Già vennero a cozzare il sacerdozio e l’impero; il cozzo fu in tanto più veemente, in quanto gli animi vennero esacerbati dall’armamento delle fazioni, che allora sursero e gran tempo lacerarono l’Italia.
Le due fazioni, che aveano scissa la Germania, per le gare tra la casa di Sassonia e quella di Svevia, vennero allora ad allignare in Italia, perchè delle città italiane alcune parteggiavan per Otone, altre per Federigo; ma nel cambiar suolo cambiarono nome ed oggetto. Guelfi cominciarono a dirsi gli uni, Ghibellini gli altri (311); nè si trattava più delle ereditarie nimicizie tra due tra due famiglie sovrane, che lottavano per l’impero, ma della guerra tra l’ecclesiastica e la civil podestà. I romani pontefici, capi dei Guelfi, dopo d’aver fatto ogni sforzo per sottomettere in tutto e per tutto l’autorità sovrana alla loro, s’accinsero a cacciar dall’Italia gl’imperadori, e questi voleano ristretto il ministero de’ papi alle sole spirituali attribuzioni.

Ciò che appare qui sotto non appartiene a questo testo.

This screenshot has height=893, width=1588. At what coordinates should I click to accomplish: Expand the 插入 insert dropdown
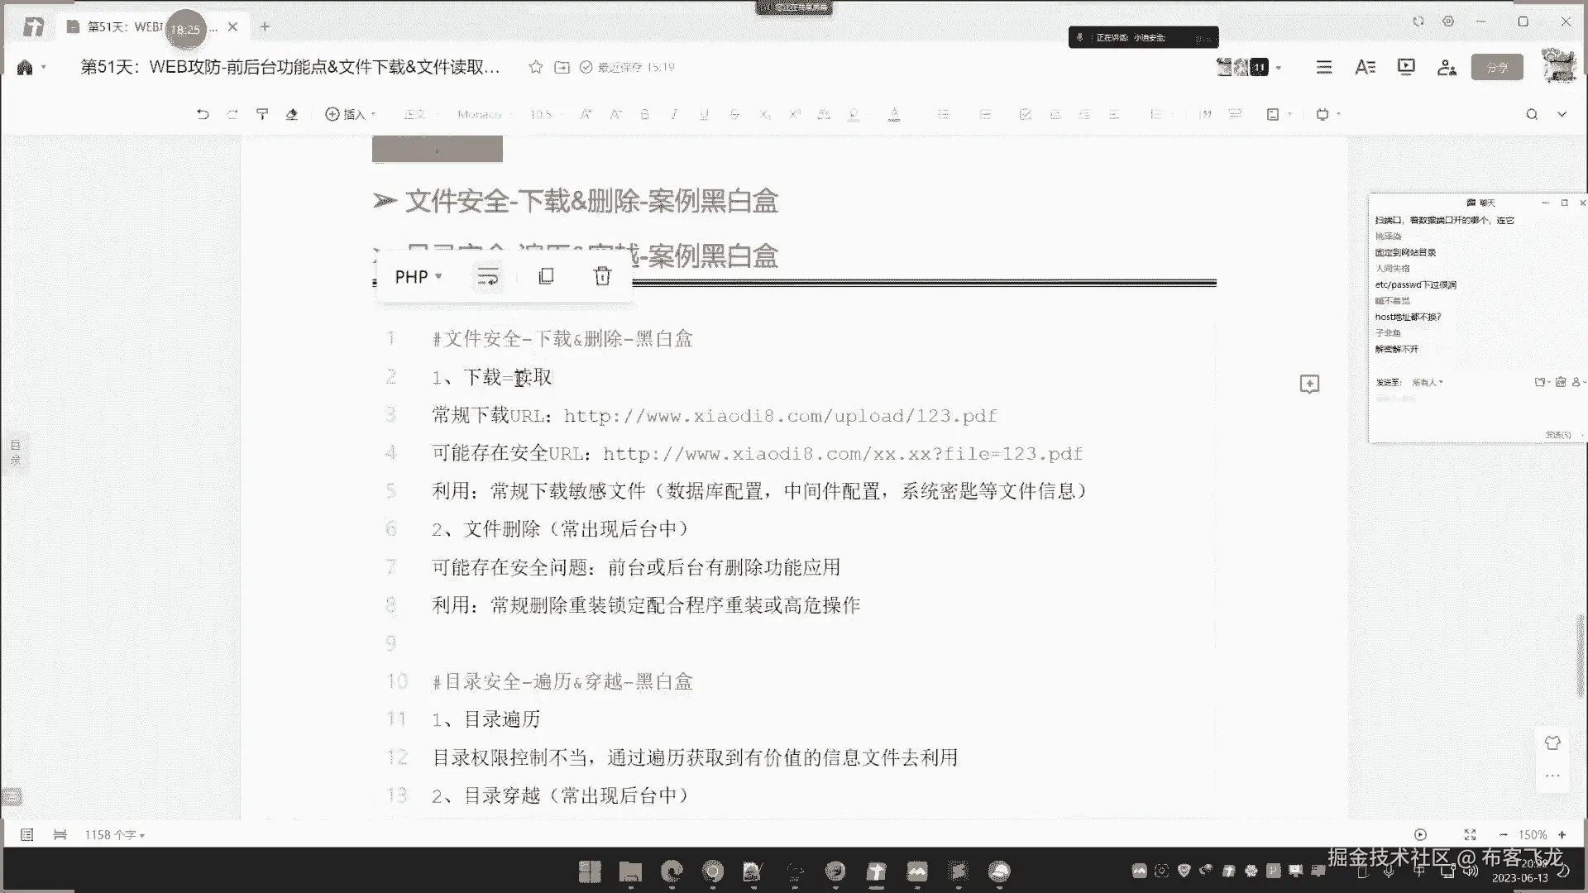tap(351, 114)
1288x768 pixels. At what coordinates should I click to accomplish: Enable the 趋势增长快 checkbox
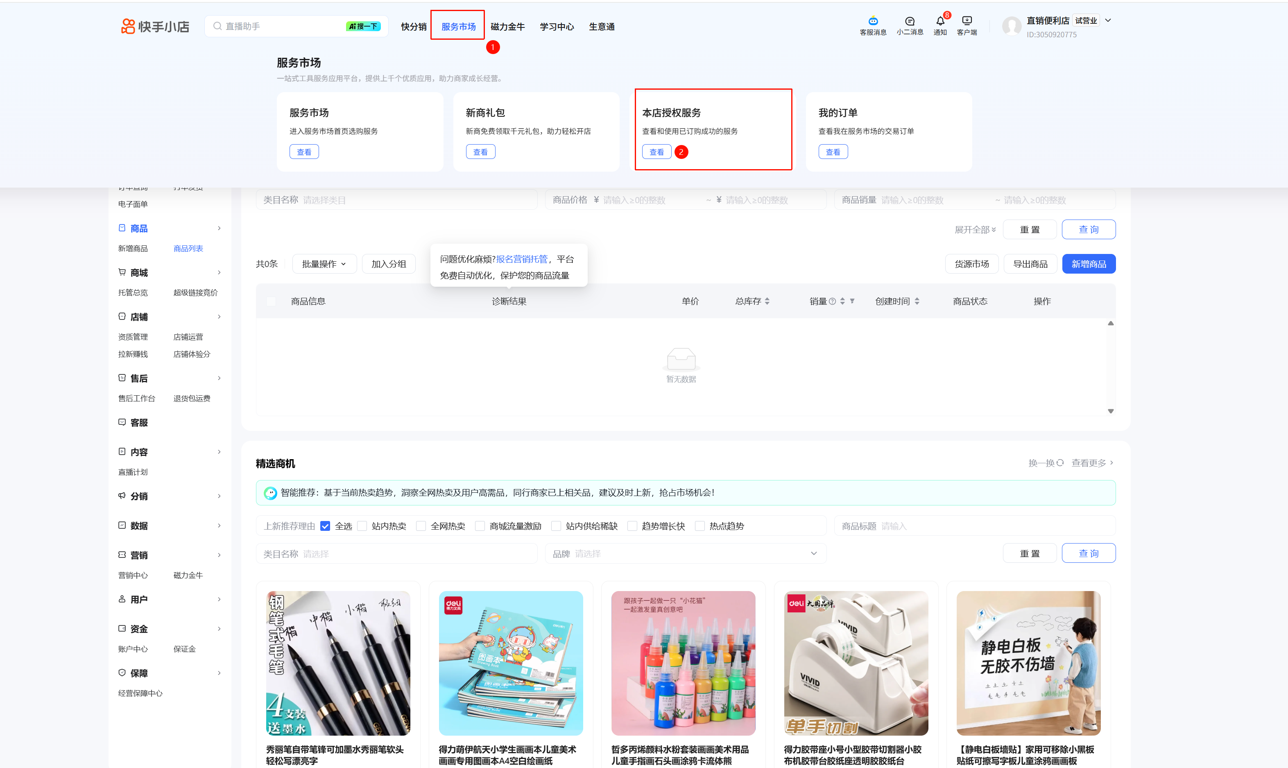point(632,526)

I papi che mettevano avanti le solenni parole di Chiesa e d’indipendenza italiana, avean per essi il popolo e le città libere, la cui libertà era, come i dritti pontificii, mal sicura, finchè gl’imperiali avessero potenza in Italia; ma i baroni e tutti i piccoli principi che colla caduta dell’autorità imperiale temevan di perdere le loro signorie, erano per lo più ghibellini.
Un’infinita moltitudine poi seguiva l’una e l’altra parte senza scopo, senza interesse, senza ragione, o per seguire l’amico ch’era dell’una, o per avversare il nemico, ch’era dall’altra parte.